Since the launch of the first artificial Earth satellite, Sputnik 1, on October 4, 1957, we launched thousands of spacecraft into Earth orbit and beyond. A fraction of them are still functioning, but what happened to the vast majority of them? “The Curious Droid” published another informative video titled “What happens to old spacecraft?”
Some key points from the video:
The vast majority of old spacecraft are satellites
The life of an artificial satellite can range from a few days to decades. It depends on where they’re placed into the orbit and their power source. Although it is very thin, the Earth’s upper atmosphere puts some small amount of drag on any orbiting spacecraft. So, the higher the satellite’s orbit, the longer its orbital lifetime.
The oldest spacecraft still in orbit: United States’ Vanguard 1
Vanguard 1 was launched on March 17, 1958, becoming the fourth artificial Earth orbital satellite to be successfully launched (following Sputnik 1, Sputnik 2, and Explorer 1). Although communication with the satellite was lost in 1964, it is still in orbit along with its launcher and will remain so until 2198 (estimated). That means 240 years of orbital lifetime.
Vanguard 1 is the oldest human-made object still in orbit.
Most old spacecraft end up crashing back to Earth
Because of the atmospheric drag, as explained above, crashing back to Earth is the ultimate fate for almost everything orbiting our planet up to a few thousand kilometers.
During reentry, most of those old spacecraft end up burning up in the atmosphere. Still, the biggest and densest parts fall back to the Earth. To avoid them falling into the populated areas, there is a point designated as a “spacecraft cemetery” in the middle of the South Pacific Ocean, which is named “Point Nemo”. A lot of spacecraft, including the Soviet space station Mir, ended up there.
The International Space Station (ISS) will end up there too when it eventually be decommissioned.
There is a “graveyard orbit” for the higher satellites
Burning up in the Earth’s atmosphere isn’t the fate for the satellites in geosynchronous (see notes 1) and geostationary orbits. They are too far away to be affected by the atmosphere. Instead, their orbits are influenced by the gravitational pulls of the Earth, Sun, and Moon, and even by the solar winds. So, they still need some propellants to maintain their orbits.
Just before they run out of fuel, they get boosted to a higher orbit, which is called the “graveyard orbit”. It is some 300-kilometer higher than the geosynchronous orbit, which has a radius of 42,164 km (26,199 mi). Once there, they can stay out of the way of the functional satellites below.
Theoretically, they can stay there for millions of years. But, in reality, as mentioned above, their orbits are influenced by the gravitational pulls of the Earth, Sun, and Moon, and even by the solar winds. So, in the future, they well may become a problem, but not for the next thousands of years.
Some spacecraft, like Solar & Heliospheric Observatory (SOHO) are in Sun-centered orbit (heliocentric orbit).
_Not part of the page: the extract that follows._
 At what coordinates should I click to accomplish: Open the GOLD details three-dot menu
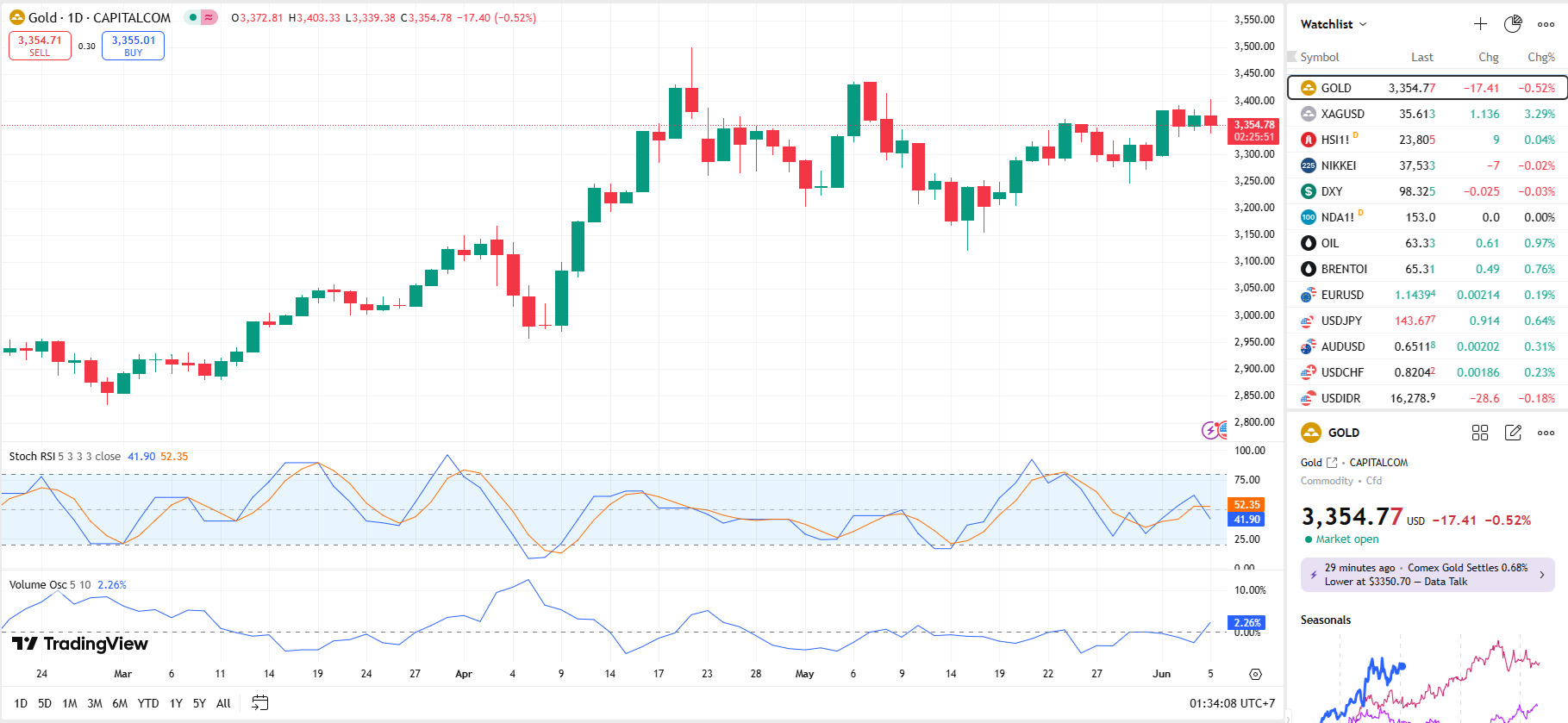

Some others ended up there accidentally, for example, the third stages of the Saturn V rockets carrying Apollo 8, 9, 10, 11, and 12 as well as the ascent stage of Apollo 10 Lunar module (it is the only once crewed spacecraft still in space).
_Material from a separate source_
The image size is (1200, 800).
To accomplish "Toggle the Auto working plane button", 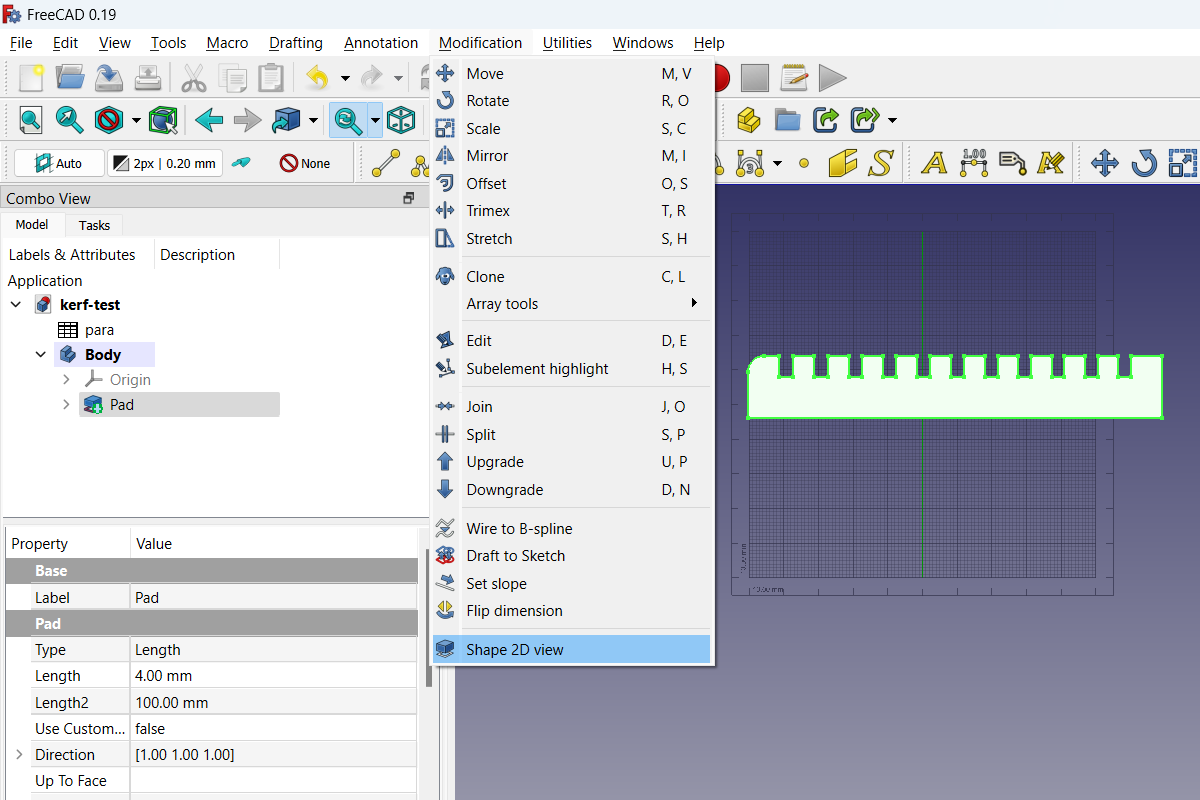I will pos(58,161).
Once in orbit around the Sun, they are like any other asteroid. They’ll stay there until they either collide with something else or are pulled by the gravity of a larger body or a planet.
Over the millions of years, Solar radiation (charged particles from the Sun) will gradually break down their structure until they break up into small pieces.
Other planets and moons
The rovers and probes which landed on other planets and moons, like NASA’s recently-lost Opportunity rover or ESA’s Huygens lander which landed on Saturn’s largest moon, Titan on January 14, 2005, will stay there.
Out of the solar system
There are also some of the third stages of the launch vehicles and de-spin weights which were attached to the probes that were generally traveling in the same direction as the probes themselves.
Although they will be long dead, these five space probes could quite reasonably be expected to outlive the human race and even planet Earth itself.
- A geosynchronous orbit (sometimes abbreviated GSO) is an orbit around Earth of a satellite with an orbital period that matches Earth’s rotation on its axis, which takes one sidereal day (about 23 hours, 56 minutes, and 4 seconds). Circular Earth geosynchronous orbits have a radius of 42,164 km (26,199 mi). All Earth geosynchronous orbits, whether circular or elliptical, have the same semi-major axis.
- A geostationary equatorial orbit (GEO) is a circular geosynchronous orbit in the plane of the Earth’s equator with a radius of approximately 42,164 km (26,199 mi) (measured from the center of the Earth). A satellite in such an orbit is at an altitude of approximately 35,786 km (22,236 mi) above mean sea level. It maintains the same position relative to the Earth’s surface. If one could see a satellite in geostationary orbit, it would appear to hover at the same point in the sky – hence the name.